REQUIRED ACTION
Return each line of the entries that mentions the word "Save".

Collected data:
· · ·

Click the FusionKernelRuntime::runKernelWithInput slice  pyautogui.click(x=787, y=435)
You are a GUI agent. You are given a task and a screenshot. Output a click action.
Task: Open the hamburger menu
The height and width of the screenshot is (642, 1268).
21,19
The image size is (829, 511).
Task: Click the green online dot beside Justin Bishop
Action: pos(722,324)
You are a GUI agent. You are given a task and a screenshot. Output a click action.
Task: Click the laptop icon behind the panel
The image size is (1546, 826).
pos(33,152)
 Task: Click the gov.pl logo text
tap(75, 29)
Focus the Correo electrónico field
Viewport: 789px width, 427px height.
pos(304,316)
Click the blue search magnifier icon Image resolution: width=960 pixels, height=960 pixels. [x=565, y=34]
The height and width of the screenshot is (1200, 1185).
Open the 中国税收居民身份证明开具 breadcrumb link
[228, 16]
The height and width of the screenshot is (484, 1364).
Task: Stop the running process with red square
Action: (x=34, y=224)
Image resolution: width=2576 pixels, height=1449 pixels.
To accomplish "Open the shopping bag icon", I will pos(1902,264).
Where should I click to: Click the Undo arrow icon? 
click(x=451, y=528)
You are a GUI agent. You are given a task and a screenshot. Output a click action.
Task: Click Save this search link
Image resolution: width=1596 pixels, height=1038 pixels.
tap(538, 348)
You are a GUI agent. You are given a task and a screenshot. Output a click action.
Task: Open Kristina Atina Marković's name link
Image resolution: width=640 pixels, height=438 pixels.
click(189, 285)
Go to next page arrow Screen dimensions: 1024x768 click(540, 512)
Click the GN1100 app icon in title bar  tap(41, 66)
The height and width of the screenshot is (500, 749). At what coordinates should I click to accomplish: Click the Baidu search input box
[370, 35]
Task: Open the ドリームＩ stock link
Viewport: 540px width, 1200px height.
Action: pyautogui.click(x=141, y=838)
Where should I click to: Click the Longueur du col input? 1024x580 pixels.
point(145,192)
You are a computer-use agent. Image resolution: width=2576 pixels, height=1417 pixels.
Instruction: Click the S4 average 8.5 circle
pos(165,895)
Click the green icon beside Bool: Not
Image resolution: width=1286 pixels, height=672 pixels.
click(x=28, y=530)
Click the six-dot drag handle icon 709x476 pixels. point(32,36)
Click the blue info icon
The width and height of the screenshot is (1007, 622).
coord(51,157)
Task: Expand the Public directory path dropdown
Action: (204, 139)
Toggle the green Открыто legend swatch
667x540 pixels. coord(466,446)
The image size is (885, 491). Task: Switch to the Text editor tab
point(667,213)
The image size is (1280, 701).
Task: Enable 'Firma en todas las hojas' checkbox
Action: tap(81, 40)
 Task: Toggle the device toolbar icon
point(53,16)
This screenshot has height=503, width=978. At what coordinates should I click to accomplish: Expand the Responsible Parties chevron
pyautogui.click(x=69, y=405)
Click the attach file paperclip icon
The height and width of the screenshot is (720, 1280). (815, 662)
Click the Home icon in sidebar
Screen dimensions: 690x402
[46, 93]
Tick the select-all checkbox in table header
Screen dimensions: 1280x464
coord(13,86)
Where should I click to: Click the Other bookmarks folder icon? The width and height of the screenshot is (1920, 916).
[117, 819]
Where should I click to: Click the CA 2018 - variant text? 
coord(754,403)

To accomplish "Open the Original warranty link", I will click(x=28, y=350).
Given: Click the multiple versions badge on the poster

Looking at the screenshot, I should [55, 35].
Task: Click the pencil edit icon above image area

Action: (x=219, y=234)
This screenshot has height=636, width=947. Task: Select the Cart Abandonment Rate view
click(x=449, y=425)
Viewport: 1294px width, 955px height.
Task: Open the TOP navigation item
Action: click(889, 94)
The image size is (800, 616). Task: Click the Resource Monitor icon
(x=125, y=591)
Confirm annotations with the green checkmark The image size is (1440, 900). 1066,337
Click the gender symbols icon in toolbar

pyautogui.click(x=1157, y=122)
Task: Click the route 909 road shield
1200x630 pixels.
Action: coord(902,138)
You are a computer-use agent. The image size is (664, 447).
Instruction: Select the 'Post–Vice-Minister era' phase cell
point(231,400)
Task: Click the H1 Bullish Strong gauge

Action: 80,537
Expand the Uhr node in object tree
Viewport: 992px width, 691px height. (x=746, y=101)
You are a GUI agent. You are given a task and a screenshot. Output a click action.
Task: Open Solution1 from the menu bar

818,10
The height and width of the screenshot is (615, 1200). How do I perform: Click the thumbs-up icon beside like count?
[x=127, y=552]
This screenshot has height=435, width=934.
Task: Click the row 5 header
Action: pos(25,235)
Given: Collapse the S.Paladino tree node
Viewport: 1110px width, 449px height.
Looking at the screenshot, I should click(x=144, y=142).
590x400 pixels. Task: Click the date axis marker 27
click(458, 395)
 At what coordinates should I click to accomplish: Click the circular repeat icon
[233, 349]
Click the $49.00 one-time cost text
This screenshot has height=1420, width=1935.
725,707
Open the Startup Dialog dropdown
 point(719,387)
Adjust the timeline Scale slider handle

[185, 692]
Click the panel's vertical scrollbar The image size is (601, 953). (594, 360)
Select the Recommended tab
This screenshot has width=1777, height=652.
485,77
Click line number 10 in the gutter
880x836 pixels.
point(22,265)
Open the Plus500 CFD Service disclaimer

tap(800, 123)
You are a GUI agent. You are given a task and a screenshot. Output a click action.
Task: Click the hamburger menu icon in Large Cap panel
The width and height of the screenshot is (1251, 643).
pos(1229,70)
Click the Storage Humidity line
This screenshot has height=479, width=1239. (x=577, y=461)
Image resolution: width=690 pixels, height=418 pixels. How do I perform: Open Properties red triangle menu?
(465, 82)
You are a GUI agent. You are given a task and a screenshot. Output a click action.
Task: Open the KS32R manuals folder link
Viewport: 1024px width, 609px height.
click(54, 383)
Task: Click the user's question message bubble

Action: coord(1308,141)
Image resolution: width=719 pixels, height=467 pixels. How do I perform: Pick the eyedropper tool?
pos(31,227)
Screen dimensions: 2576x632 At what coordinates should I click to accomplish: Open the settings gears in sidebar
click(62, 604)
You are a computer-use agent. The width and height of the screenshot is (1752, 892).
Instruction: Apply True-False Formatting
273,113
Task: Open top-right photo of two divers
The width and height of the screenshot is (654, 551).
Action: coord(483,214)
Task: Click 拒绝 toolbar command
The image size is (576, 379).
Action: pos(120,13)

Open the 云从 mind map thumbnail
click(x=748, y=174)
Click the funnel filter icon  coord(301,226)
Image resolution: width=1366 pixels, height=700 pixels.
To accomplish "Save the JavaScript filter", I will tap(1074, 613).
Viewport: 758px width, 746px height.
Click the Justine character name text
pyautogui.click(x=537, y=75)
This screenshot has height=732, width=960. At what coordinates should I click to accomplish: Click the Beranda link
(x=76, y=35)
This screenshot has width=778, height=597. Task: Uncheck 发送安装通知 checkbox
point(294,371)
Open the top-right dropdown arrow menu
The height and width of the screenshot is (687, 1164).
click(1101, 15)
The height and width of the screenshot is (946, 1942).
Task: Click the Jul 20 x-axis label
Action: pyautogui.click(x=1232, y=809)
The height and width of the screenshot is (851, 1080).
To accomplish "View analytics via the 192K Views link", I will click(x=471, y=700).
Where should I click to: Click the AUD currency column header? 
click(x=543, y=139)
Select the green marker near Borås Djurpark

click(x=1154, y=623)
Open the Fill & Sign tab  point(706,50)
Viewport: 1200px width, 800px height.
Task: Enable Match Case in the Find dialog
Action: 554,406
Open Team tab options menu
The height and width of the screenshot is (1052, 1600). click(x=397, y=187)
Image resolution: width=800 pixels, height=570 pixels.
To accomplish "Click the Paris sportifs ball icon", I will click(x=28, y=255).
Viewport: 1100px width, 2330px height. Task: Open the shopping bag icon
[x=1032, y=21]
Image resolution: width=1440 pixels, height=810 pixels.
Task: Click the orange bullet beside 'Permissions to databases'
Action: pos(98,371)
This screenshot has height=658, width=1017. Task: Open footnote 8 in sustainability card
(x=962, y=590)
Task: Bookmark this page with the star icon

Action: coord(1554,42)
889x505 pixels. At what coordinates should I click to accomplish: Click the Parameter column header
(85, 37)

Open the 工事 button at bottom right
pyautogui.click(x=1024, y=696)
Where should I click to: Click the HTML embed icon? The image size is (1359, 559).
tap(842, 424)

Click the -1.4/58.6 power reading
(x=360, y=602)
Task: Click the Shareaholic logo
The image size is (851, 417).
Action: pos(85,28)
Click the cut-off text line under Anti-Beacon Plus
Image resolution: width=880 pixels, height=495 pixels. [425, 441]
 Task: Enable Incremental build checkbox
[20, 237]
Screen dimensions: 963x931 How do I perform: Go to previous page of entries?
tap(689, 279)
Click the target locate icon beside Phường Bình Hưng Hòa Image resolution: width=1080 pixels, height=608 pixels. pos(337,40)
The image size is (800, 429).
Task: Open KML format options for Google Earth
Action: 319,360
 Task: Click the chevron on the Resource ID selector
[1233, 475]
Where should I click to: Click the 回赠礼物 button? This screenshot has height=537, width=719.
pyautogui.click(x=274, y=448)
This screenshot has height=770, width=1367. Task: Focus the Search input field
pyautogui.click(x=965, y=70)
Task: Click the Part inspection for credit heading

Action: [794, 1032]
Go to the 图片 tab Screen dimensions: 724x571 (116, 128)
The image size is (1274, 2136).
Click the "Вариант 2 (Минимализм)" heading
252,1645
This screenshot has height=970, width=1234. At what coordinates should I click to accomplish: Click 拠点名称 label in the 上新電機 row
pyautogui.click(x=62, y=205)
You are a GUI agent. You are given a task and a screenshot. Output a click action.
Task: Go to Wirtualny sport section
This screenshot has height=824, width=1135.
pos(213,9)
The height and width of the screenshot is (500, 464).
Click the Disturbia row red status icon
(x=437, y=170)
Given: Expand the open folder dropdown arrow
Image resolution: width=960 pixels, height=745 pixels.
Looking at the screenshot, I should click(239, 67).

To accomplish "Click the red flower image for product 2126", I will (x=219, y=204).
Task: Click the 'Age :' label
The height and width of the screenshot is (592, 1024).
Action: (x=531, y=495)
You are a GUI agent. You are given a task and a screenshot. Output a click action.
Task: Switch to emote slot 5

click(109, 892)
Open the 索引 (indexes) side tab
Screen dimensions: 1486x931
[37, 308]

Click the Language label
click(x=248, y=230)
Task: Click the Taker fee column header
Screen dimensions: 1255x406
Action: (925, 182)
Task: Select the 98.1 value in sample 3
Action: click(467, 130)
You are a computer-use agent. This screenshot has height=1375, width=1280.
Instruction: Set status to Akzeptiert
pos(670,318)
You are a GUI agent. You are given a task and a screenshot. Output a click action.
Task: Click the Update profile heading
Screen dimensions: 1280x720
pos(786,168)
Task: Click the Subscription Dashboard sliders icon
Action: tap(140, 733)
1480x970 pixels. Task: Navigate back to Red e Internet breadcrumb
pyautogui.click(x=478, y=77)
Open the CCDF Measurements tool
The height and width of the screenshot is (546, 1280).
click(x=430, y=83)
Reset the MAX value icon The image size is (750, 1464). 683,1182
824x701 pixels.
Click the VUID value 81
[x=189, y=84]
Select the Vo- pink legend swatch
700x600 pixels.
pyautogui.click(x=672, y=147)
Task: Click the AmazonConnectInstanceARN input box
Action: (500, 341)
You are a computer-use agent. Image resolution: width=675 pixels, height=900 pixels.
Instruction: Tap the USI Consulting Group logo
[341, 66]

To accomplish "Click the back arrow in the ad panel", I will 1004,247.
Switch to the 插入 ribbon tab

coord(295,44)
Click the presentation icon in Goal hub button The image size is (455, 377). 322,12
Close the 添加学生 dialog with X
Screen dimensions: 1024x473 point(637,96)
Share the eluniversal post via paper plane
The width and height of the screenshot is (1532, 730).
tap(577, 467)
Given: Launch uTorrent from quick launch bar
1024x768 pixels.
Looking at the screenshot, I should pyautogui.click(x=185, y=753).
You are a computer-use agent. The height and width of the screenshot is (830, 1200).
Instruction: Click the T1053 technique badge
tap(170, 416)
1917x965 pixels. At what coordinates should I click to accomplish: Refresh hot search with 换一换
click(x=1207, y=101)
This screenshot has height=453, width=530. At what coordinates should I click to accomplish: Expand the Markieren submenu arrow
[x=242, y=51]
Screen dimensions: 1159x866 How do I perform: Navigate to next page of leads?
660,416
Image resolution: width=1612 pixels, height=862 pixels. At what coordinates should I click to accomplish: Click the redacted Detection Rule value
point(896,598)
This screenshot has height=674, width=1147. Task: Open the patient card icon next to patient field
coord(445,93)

· · ·

YOUR SOLUTION
Task: Click Save this search link
To accomplish "Save the JavaScript filter", I will tap(1074, 613).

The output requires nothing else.